Historiquement favori, le russe Rosatom voit sa position fragilisée. La vente forcée de ses parts dans trois projets d’uranium à des entités chinoises alimente les spéculations sur une volonté kazakhe de réduire l’empreinte russe dans ses secteurs stratégiques. La présence de Rosatom dans le consortium minier est perçue comme “toxique” par certains économistes kazakhs, en raison des répercussions diplomatiques et économiques du conflit russo-ukrainien.

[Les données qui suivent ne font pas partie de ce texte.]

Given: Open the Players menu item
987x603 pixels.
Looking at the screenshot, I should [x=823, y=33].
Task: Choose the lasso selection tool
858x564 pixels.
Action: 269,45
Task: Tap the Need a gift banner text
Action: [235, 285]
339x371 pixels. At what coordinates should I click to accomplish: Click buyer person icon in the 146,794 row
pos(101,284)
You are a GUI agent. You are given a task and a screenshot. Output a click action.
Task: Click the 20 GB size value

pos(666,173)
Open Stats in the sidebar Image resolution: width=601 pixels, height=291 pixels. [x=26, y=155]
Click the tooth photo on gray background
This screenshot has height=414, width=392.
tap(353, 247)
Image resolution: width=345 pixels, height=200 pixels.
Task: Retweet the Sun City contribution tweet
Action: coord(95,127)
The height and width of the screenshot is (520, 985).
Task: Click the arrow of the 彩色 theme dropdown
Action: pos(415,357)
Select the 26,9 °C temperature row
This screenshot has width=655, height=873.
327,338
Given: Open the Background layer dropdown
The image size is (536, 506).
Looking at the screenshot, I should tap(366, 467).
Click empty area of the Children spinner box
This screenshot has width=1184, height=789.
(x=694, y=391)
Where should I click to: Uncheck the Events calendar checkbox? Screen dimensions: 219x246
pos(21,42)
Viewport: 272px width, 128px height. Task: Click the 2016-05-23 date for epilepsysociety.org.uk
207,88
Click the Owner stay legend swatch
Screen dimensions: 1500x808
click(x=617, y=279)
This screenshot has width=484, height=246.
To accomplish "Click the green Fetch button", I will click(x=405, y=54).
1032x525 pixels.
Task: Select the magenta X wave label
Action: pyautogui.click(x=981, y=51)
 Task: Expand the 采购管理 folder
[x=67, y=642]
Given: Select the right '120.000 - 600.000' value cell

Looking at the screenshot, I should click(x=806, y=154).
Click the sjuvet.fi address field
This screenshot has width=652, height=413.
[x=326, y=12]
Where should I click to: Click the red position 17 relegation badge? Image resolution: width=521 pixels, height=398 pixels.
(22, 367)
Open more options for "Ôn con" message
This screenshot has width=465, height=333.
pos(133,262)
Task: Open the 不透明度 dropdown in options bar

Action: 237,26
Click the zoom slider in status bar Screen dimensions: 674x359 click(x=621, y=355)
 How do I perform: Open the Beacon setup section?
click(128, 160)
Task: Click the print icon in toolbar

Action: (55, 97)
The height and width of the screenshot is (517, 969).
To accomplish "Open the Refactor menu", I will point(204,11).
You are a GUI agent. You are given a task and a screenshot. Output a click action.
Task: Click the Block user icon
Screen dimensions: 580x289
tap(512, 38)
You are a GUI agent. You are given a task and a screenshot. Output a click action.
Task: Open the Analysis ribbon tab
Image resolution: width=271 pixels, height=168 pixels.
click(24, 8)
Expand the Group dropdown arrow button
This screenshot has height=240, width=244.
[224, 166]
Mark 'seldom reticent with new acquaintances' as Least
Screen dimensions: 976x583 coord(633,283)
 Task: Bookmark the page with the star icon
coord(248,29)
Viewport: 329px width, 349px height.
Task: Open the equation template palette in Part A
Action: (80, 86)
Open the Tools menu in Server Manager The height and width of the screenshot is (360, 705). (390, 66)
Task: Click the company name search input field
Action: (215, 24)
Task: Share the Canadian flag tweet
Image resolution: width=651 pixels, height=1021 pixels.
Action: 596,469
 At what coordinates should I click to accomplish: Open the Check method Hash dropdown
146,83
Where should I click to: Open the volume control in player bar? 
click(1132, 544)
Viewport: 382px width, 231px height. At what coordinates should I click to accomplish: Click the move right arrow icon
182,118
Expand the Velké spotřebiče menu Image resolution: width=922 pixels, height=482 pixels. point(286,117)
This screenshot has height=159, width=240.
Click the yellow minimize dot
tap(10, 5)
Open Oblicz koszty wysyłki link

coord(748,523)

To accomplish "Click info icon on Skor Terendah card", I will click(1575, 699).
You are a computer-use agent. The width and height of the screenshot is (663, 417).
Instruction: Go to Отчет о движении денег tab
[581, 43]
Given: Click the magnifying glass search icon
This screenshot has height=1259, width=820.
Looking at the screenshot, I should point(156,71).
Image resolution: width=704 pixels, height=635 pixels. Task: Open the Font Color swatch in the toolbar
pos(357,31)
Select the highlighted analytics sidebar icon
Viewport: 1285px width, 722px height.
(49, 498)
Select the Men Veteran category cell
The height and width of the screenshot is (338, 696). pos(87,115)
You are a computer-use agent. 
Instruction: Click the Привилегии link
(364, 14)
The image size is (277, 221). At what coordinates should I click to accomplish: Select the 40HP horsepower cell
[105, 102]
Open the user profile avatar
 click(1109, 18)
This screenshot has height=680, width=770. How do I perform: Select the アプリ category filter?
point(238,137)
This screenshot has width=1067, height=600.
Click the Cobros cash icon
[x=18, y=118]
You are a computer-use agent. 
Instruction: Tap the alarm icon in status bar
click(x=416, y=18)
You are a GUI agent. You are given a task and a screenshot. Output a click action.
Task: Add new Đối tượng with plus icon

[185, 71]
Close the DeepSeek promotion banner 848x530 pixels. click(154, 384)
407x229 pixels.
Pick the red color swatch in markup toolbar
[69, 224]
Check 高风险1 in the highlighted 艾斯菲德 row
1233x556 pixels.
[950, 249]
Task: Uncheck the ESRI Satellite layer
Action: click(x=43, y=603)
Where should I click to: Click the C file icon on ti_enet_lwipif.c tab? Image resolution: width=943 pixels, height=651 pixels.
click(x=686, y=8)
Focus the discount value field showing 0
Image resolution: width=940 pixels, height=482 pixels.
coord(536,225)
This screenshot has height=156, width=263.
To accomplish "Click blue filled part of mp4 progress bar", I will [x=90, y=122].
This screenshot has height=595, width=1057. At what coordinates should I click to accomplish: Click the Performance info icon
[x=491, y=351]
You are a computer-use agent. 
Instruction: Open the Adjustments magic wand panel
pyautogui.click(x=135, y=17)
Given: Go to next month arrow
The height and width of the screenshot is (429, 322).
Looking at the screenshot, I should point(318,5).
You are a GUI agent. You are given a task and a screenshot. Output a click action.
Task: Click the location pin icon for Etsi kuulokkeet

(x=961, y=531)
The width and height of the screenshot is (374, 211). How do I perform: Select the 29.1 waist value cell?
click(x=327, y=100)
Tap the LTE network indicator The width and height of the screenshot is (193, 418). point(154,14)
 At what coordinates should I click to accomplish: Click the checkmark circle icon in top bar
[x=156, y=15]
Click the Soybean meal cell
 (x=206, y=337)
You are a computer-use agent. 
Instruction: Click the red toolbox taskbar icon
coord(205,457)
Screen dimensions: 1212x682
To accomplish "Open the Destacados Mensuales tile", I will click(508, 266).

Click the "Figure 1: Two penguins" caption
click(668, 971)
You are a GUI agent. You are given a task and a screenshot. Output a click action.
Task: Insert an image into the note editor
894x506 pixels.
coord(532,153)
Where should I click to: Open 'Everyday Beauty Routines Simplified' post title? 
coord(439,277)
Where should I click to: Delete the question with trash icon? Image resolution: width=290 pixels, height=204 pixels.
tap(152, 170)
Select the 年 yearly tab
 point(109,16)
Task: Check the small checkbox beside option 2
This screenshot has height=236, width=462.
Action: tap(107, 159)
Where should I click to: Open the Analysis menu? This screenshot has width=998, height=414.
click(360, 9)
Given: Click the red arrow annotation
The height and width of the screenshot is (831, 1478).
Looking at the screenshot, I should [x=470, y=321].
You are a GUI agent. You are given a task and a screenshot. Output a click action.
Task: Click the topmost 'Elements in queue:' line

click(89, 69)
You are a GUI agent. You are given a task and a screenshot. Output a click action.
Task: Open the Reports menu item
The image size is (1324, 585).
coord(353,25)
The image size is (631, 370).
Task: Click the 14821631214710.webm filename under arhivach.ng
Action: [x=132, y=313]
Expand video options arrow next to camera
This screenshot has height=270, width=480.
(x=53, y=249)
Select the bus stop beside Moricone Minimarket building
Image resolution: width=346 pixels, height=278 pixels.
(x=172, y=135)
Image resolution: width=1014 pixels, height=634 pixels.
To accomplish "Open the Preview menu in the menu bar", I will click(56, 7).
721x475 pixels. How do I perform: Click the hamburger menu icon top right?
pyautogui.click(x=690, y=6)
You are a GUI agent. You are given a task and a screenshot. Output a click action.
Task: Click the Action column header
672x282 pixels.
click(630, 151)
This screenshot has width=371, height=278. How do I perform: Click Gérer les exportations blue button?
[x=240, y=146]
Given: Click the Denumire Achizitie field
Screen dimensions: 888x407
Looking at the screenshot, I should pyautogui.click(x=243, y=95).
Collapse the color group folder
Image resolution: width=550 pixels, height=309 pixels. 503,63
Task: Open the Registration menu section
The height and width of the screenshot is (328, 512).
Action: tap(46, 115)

Une décision imminente mais mûrement réfléchie
Initialement prévue pour 2022, l’annonce officielle du gagnant a été repoussée à plusieurs reprises. Selon les dernières informations, elle devrait intervenir fin juin 2025. En attendant, le gouvernement kazakh insiste sur l’évaluation rigoureuse des critères de sûreté technologique, de respect environnemental et de fiabilité à long terme. Un Comité de Supervision et de Contrôle a été instauré pour garantir la conformité aux normes internationales.
Le site de Balkhash : symbole d’un tournant énergétique
La future centrale sera implantée près du lac Balkhash, dans le district de Zhambyl, à quelque 500 km d’Almaty. Ce choix est stratégique : cette zone souffre régulièrement de pénuries d’électricité. Le projet vise donc à renforcer la sécurité énergétique régionale, réduire la dépendance aux importations et stabiliser les prix de l’électricité — tout en s’inscrivant dans la transition vers une énergie bas carbone.
Une ambition verte à la hauteur des engagements internationaux
Au-delà des enjeux économiques et diplomatiques, ce projet nucléaire représente un pilier essentiel de l’engagement du Kazakhstan vers la neutralité carbone d’ici 2060. En misant sur le nucléaire comme énergie verte, le pays veut répondre à la fois à sa croissance énergétique et à ses obligations climatiques. La coopération annoncée avec l’Agence Internationale de l’Énergie Atomique (AIEA) souligne cette volonté de transparence et de respect des standards globaux.